Who it suits and who it does not suit
Antojitos Lina works for people who eat standing up, have less than $20 to spend, want authentic preparation without markup, or crave specific items like pupusas that are harder to find at other Baltimore food trucks. It suits office workers grabbing lunch, students between classes, and anyone willing to trade table service for quality and price. It does not suit customers looking for table seating, full bar service, climate-controlled dining, or the ability to order ahead. Dietary restrictions should be clarified at the window, as the menu relies on traditional fried and cheese-based items.
What the first visit involves
Walk up to the truck window during operating hours. Study the menu board posted on or near the window. If the truck has a line, wait your turn. Tell the worker what you want and how many of each item. Payment happens before or after receiving food, depending on the truck's workflow. Take your order to a nearby bench, curb, or return to your car if eating there. Most transactions complete within five to ten minutes, even during lunch rush.
Hours, location, and logistics
Antojitos Lina operates from a truck that rotates between regular stops in Baltimore; the most consistent location has been the downtown area, but food trucks move seasonally and based on demand. No dedicated parking lot or seating area exists; you eat where the truck parks, and street parking or nearby parking garages apply.
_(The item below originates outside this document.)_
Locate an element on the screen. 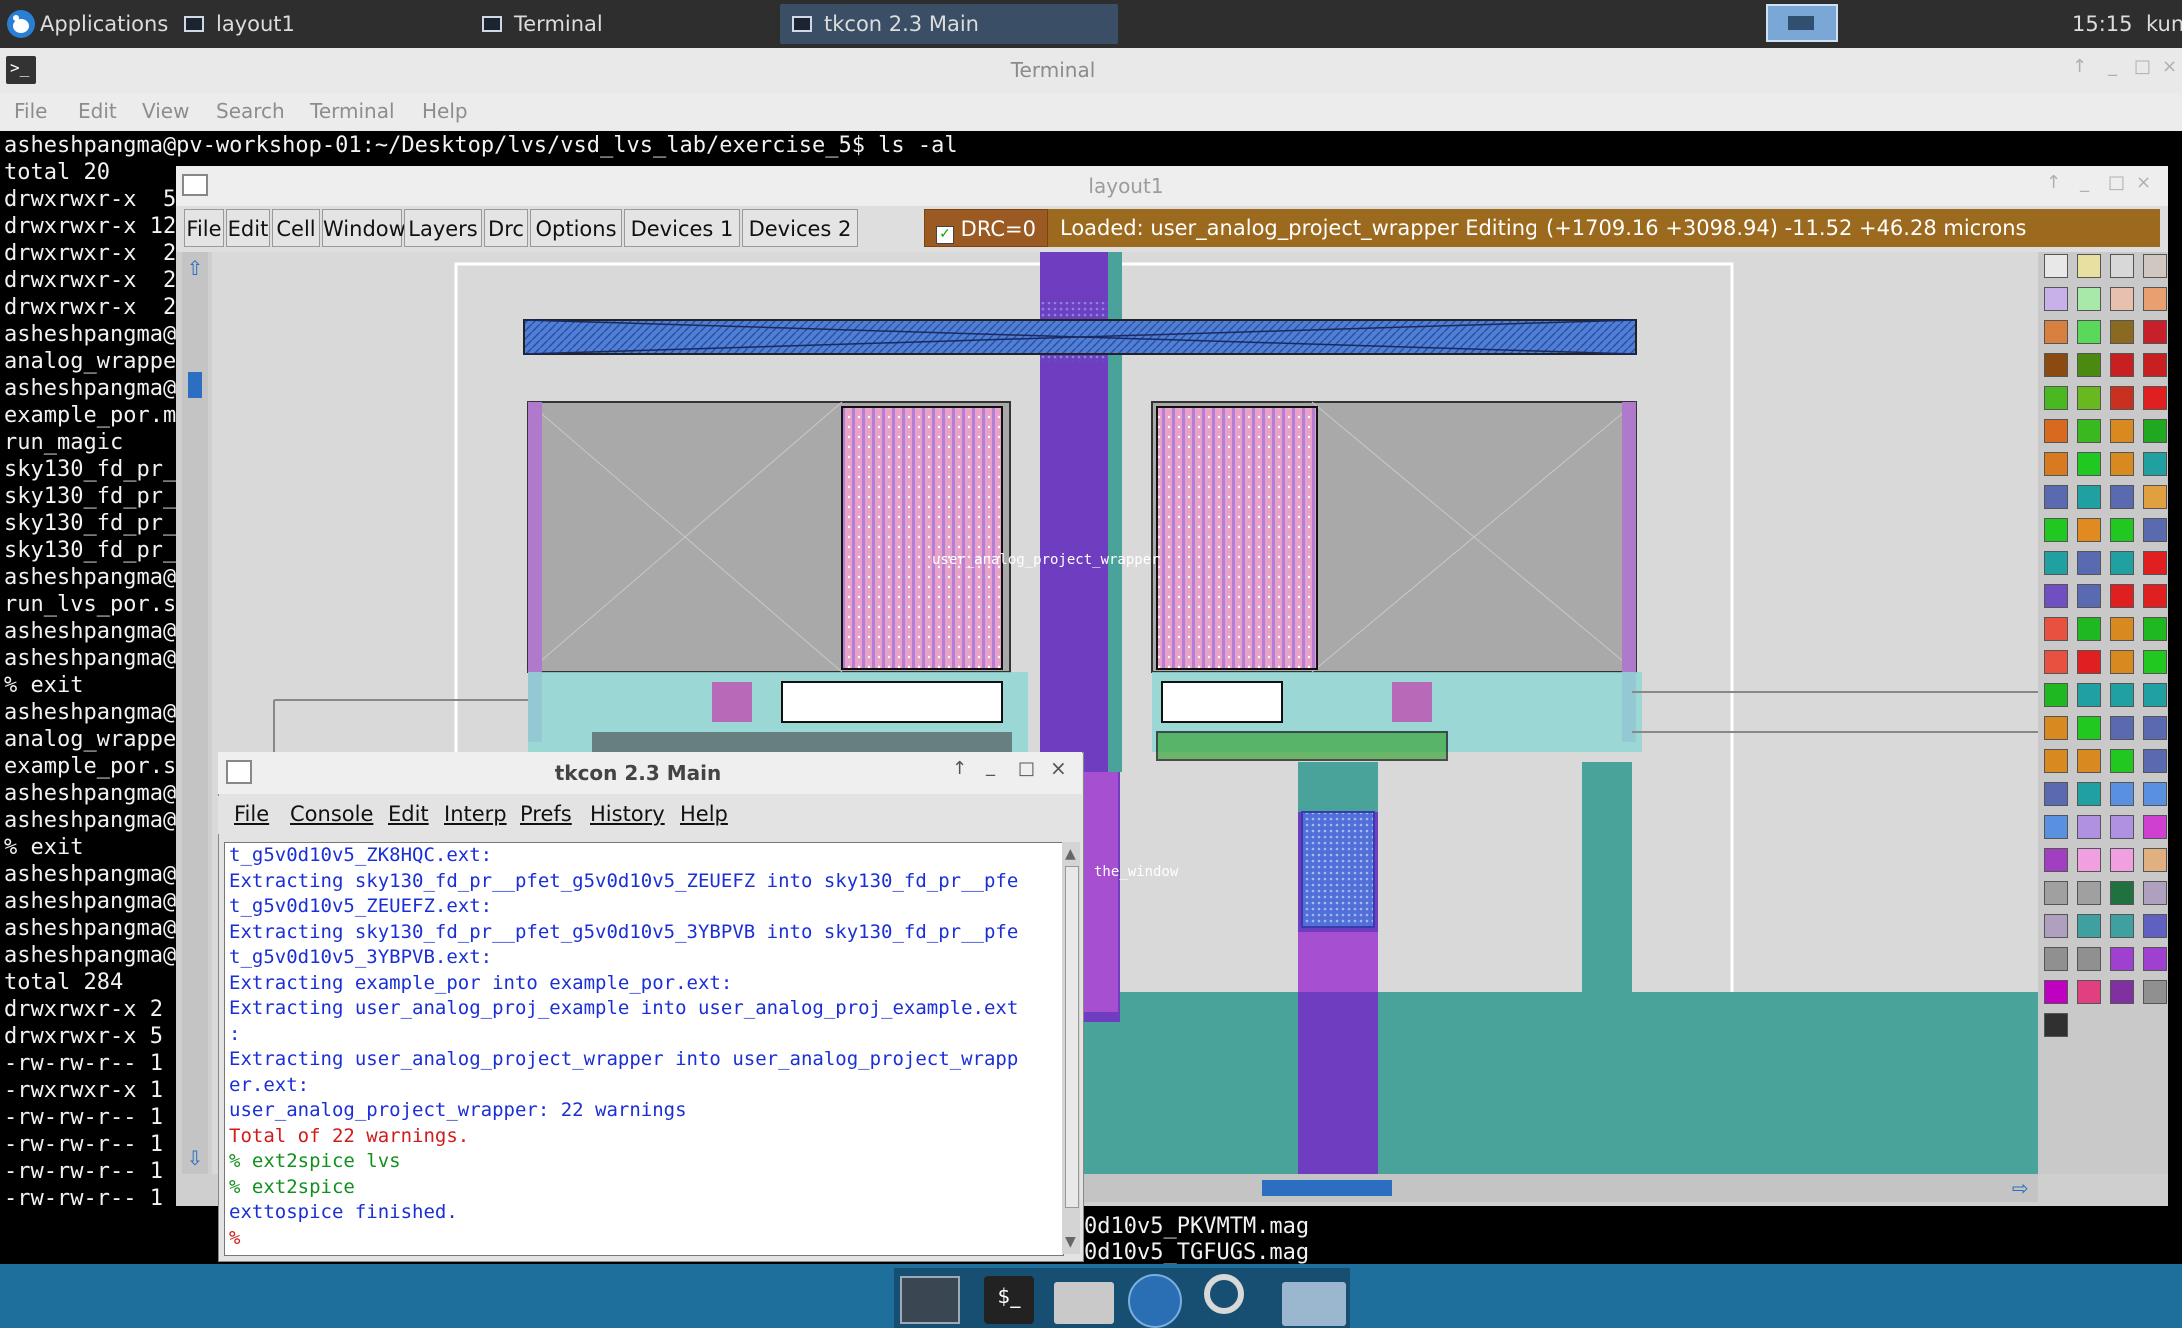 The width and height of the screenshot is (2182, 1328). taskbar-window-tkcon: tkcon 2.3 Main is located at coordinates (949, 24).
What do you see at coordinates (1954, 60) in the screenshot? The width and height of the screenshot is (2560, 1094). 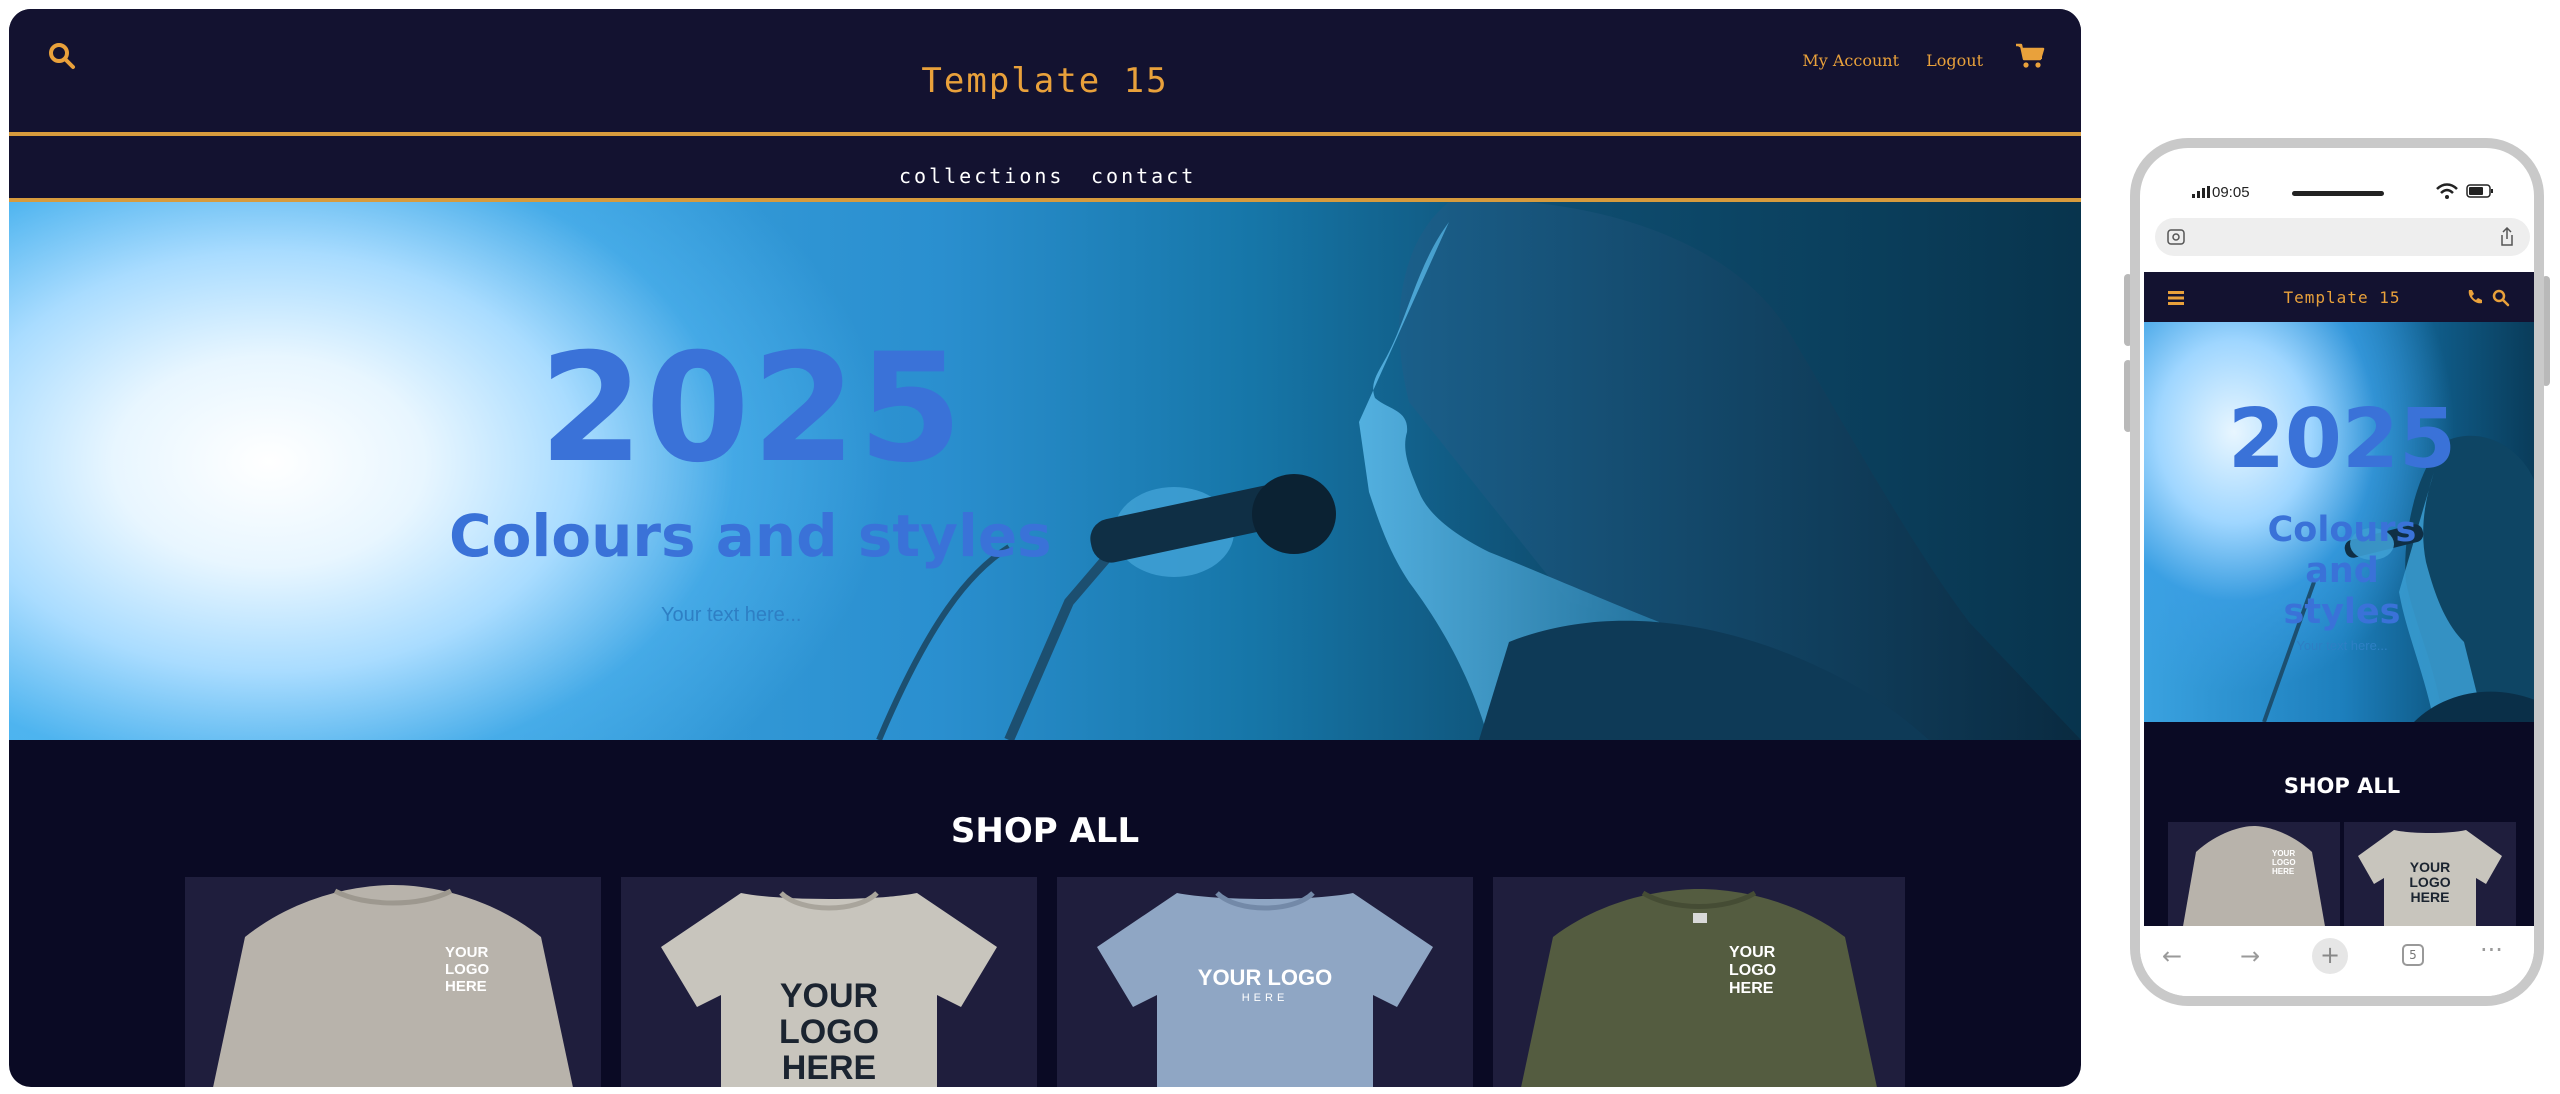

Hours typically run late morning through evening, often busier during lunch and dinner; confirm the truck's current schedule and location via social media or by calling ahead. The truck does not appear in centralized food truck apps consistently, so word-of-mouth and local knowledge remain the most reliable ways to find it.
Antojitos Lina fills a specific gap in Baltimore's food landscape: affordable, fast, authentic Mexican street food that costs less and takes less time than sit-down alternatives. Its durability as a mobile operation reflects a loyal customer base and a menu simple enough to execute well from a truck window.